From the first murmurings of unrest and concern about the US sub-prime mortgage market, little more than a year ago, the ripples have swept across the globe, rapidly developing into a tidal wave of financial stress, market contraction and business failure. In November 2007, the IMF’s chief economist was warning of a ‘perfect storm’ and almost all of the predictions he made have proven to be accurate.

Throughout 2008, the world economy has decelerated with the speed of change in global financial and commercial markets being a key factor in undermining growth forecasts in the USA, Europe and Asia Pacific regions. Virtually every economy is now on the brink of an expected long and hard recession as credit lines tighten, GDP declines, insolvencies escalate and unemployment soars. 

Please click here to download our Global Outlook PDF or read the synopsis below.

Falling GDP and tighter credit

With 75% of GDP figures now available for 2008, it is clear that economic activity has slowed across all major regions compared to 2007, with some markets, notably Spain and the UK, experiencing a severe and rapid downturn. Since September, conditions have deteriorated further, prompting the downward revision of already pessimistic forecasts. By September, forecasts for US growth in 2009 were revised to 1.4% and then zero% a month later, resulting in a drop of 2.7% since January.  This is typical of the downward trend being experienced by all major markets, each showing a dramatic decline in real GDP growth expectations for 2009, ranging from 0.2% for the Netherlands, down to -0.9% for the UK.

Bank lending surveys show that the corporate sector is facing increasingly tight credit conditions, a situation exacerbated following the recent financial institution failures including the highly visible collapse of Lehman Brothers. The demise of the Icelandic banking sector also highlighted vulnerabilities in other banking systems, particularly in Eastern European and CIS countries.

The inability of business to raise additional funds, the increased burden of servicing existing debts and the hardening of credit risk perceptions not only add pressure on lending rates, but also increase the risk of insolvency, which is already showing a sharp increase and looks set to continue throughout 2009.

Revenues under pressure

Revenues are also under increasing pressure as sales to export markets contract, due to the global recession and households restricted spending in the face of an increasingly uncertain future. US house prices are still falling after 8 quarters of steady decline, with similar patterns emerging in Europe.  Prices are reducing in the UK, Ireland and Denmark and deceleration is expected across most European markets during 2009.

Consumer disposable income is still strained by the rise in the cost of essentials such as food and energy experienced earlier in 2008 although the recent drop in prices is also mirrored by falling consumer confidence and income expectations. This restricts consumption further and threatens business revenues which lead to unemployment as firms adjust their cost base to counter reduced demands.  A sharp upturn in unemployment is already a feature of the US and most major European economies and is forecast to continue throughout 2009.
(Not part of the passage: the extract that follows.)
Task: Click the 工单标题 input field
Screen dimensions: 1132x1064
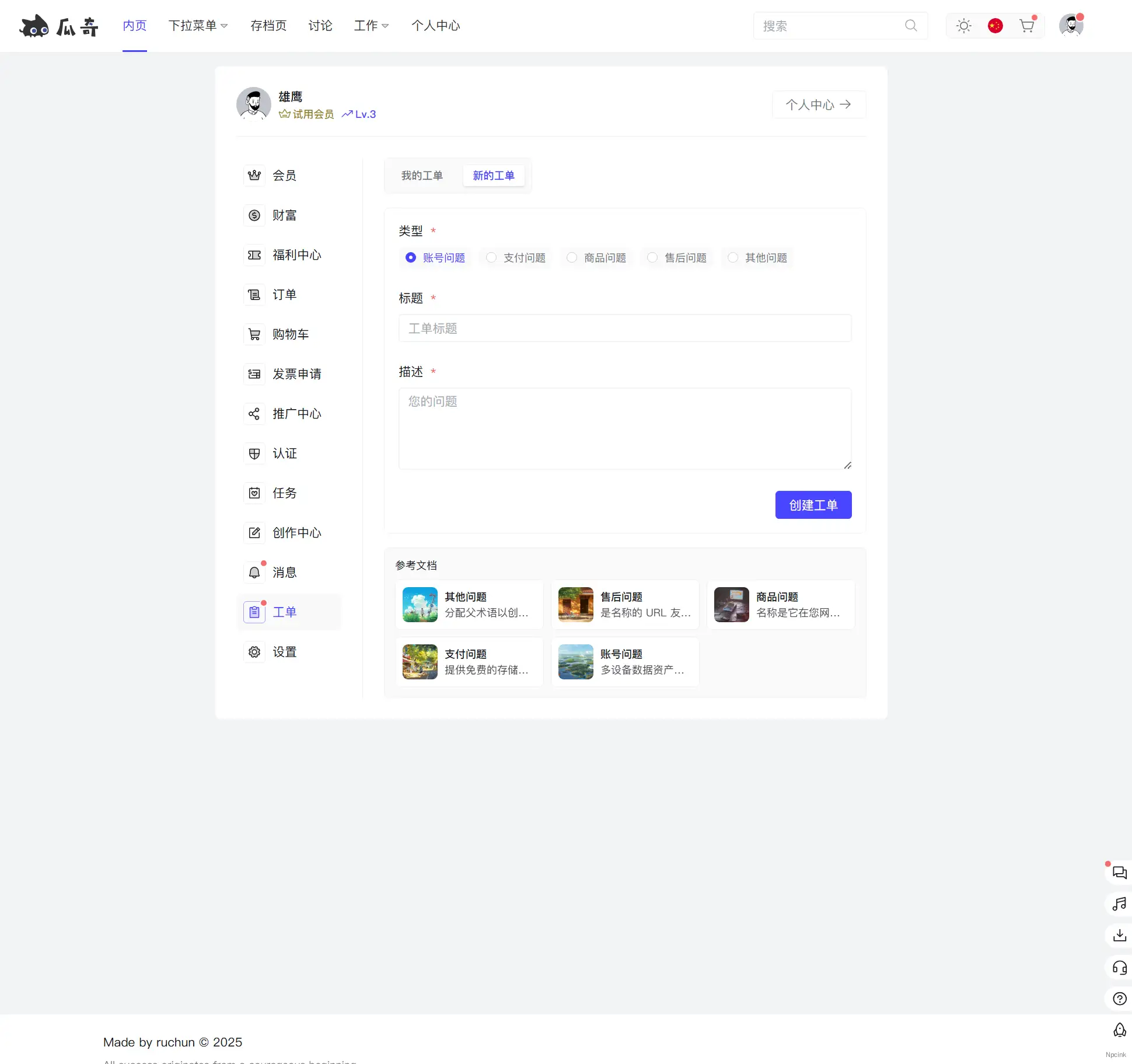Action: tap(624, 328)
Insolvency rise set to continue

Insolvency levels are also predicted to rise dramatically during 2009 and it is anticipated that US insolvencies will break the 40,000 mark by the end of 2008, bringing the insolvency rate above 0.5% for the first time in 3 years.  Further deterioration in credit quality is likely to drive insolvency levels higher in 2009 as rating agency downgrades outstrip upgrades by 2 to1 in the US and Western Europe.

Negative expectations dominate at present, as pessimistic consumer expectations of their financial position and spending plans reflect similar views held by business. Unprecedented financial sector bail outs, interest rate reductions and other interventions by international governments have been implemented with the intention of helping reduce the impact of the poor economic climate within their respective countries and bolster confidence in trade.  However, it’s too early to gauge the impact of these initiatives and to date they have shown little sign of softening the stark forecasts from most analysts.